In a second 2015 innovation, adding to Primera Mirada, the festival will extend to two outlying cinemas in Panama City.
This year’s Panama Fest unspools just two months after Berlin, whose Latin presence consisted of 21 features in major sections — read movies from Latin America, Spain and Portugal — outranking Asia (20) and North America (15). The PIFF’s two Ibero-American sections – a Panorama and a six-pic showcase of feature debuts – promise multiple riches.
Other sections take in Special Presentations, an International Showcase, Family Corner, Documentaries and a Karim Ainouz retrospective.
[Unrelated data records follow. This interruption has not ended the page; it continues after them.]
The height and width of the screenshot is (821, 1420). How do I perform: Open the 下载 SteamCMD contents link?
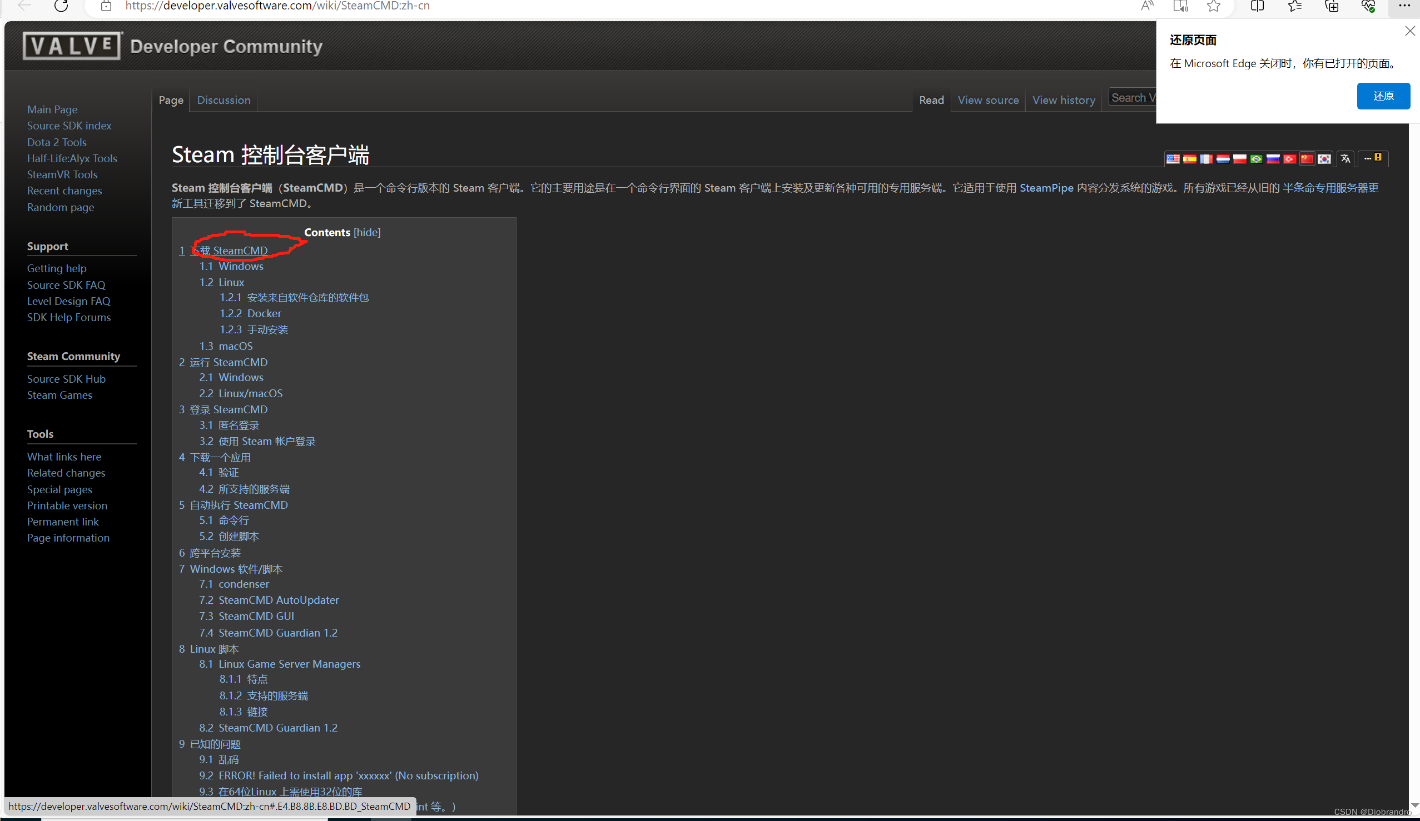(229, 251)
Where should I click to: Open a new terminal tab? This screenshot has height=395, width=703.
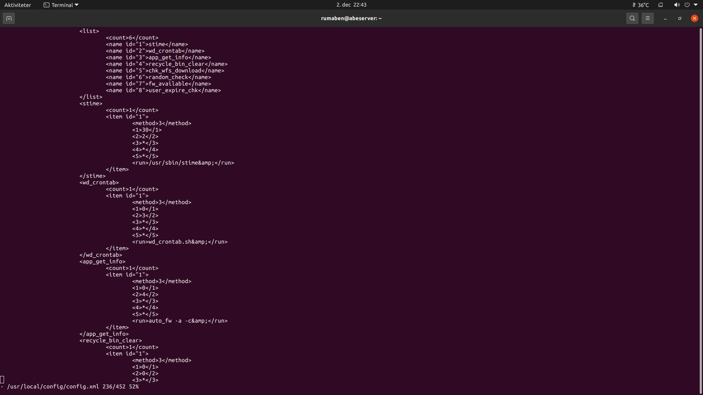pyautogui.click(x=9, y=18)
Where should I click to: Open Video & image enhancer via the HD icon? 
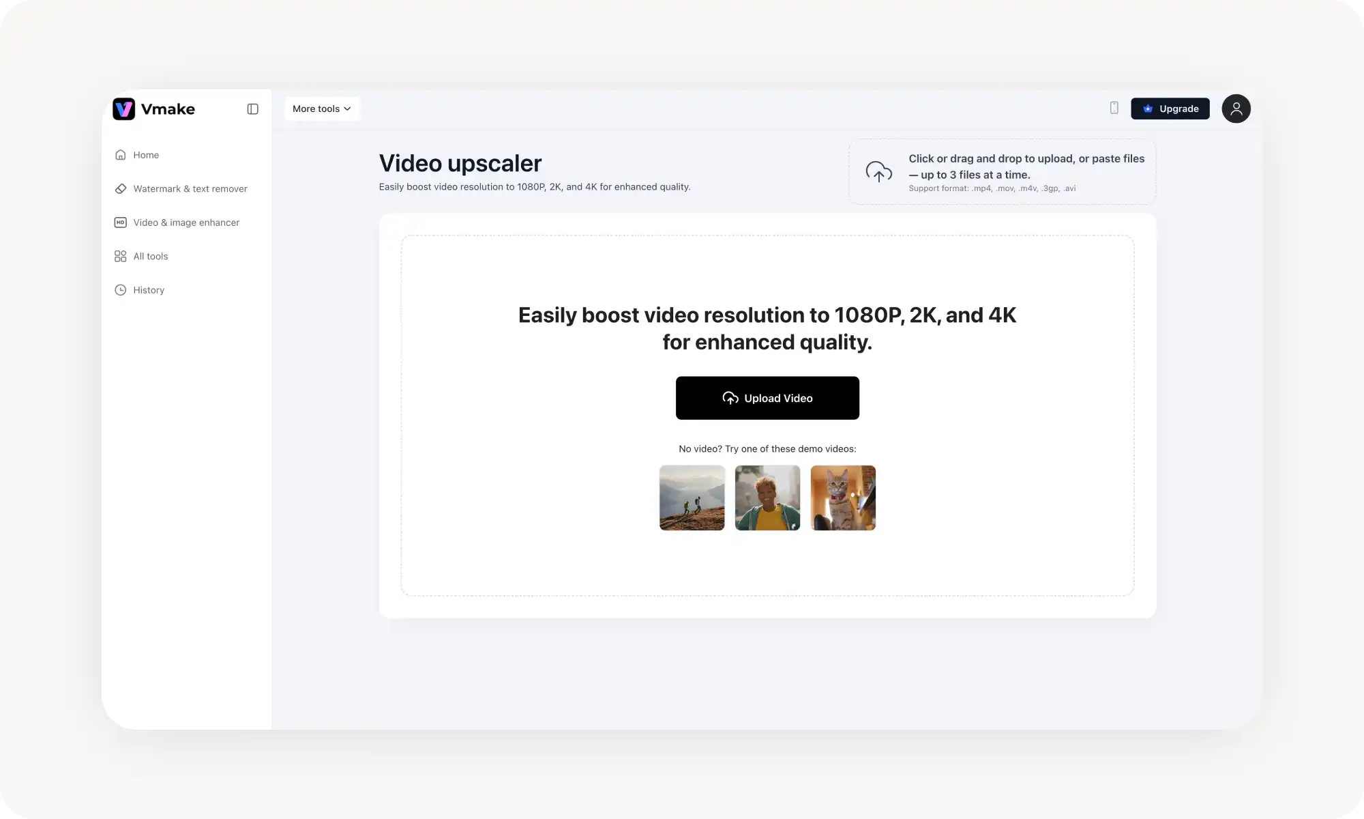[121, 222]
Challenges do remain. One huge one is distribution in Panama for movies showcased at the festival. Spaniard Javier Ruiz Caldera, whose “Three Many Weddings” won PIFF’s Copa Airlines Ibero-American Fiction Audience Award last year, did snag commercial distribution in Panama for his prior “Ghost Graduation” — in a development showing Panama’s multiplexes opening up a little to non-Hollywood fare. This year’s IFF Panama will host the Panamanian premiere of Costa Rica’s “Maikol Yordan — De Viaje Perdido,” the highest-grossing Costa Rican film of all time, with a $3.5 million cume from a Dec. 18 bow, per Rentrak.
Central America movies rarely score screens in multiplexes, however. The big question is whether the broad comedy can connect with Panamanian audiences as well.
A long-term PIFF mission, said Ortega Heilbron, is “to begin a new approach to distribution. If we can connect here, bringing our stories, our films, our productions, we can most probably create the strategies for our countries to start seeing our own stories.”
That will not happen over night, she recognized. But changes to date have been dramatic. “I was looking at films 10 years ago from region. I can’t believe how the cinema has come on in leaps in bounds from the region,” she enthused.